The good news is that voters and legislatures across the US are acknowledging that if we want to encourage both work and good parenting, we need to make it possible for workers to stay home to recover from an illness or care for a sick child. Several cities have passed laws requiring employers to let workers earn paid sick time, and last month California became the second state to mandate paid sick days. (Connecticut was the first, although its law only applies to businesses with 50 or more employees.) Next week, Massachusetts voters will determine the fate of a ballot measure requiring paid sick days statewide.

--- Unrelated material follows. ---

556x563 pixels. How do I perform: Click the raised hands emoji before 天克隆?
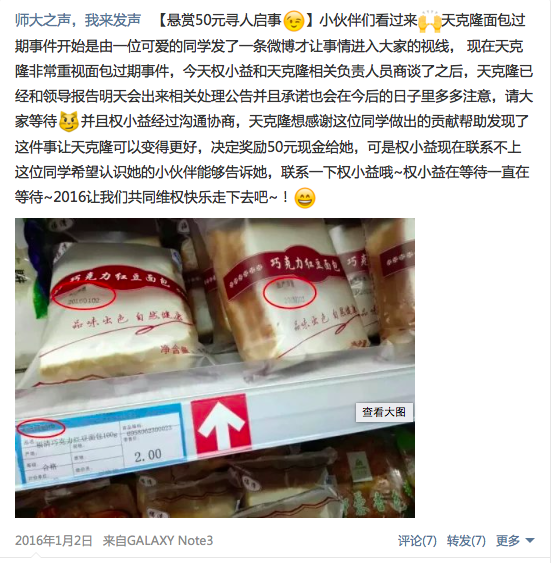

I’m hopeful that in future Kaiser Family Foundation surveys we’ll see fewer working mothers reporting that they don’t get paid for time spent caring for sick children, and a disappearing gap in paid-sick-leave access between lower- and higher-income women. That would be good news for working women, and for public health.
- Log in to post comments
I'm 1) Canadian and 2) a union worker so I should be laughing all the way to the bank here, but... There's no mechanism in our contract for "take a day off for a sick kid". There's "family responsibility time" but that's borrowed, ie. you have to make up the time within the same pay period. Like many parents I have little ability to come in early or stay late, especially making up an entire workday over two weeks or less. So for this purpose, we use... vacation days. One bad flu in the family can gobble up a lot of those
I'm not griping much here, because I'm a lot better off than some single mom from Watts who works at Taco Bell and has to work whenever her supervisor feel like scheduling her, come hell or high fever. And nobody forced me to have kids. But nobody should have to neglect their children to keep their job, and when flexibility is offered it often needs to be better structured.
"Nobody should have to neglect their children to keep their job" -- exactly!
When we examined all of the US city laws on paid sick leave in 2013, all of them specifically state that the paid sick time can be used to care for a sick family member. The Portland, Seattle, and New York City laws even state that workers can use the time to care for a child whose school or place of care is closed due to a public health emergency. Of course, if workers get sick themselves in addition to caring for sick children, they could easily need more than the annual required amount of sick time. But it's better than having no paid sick leave at all.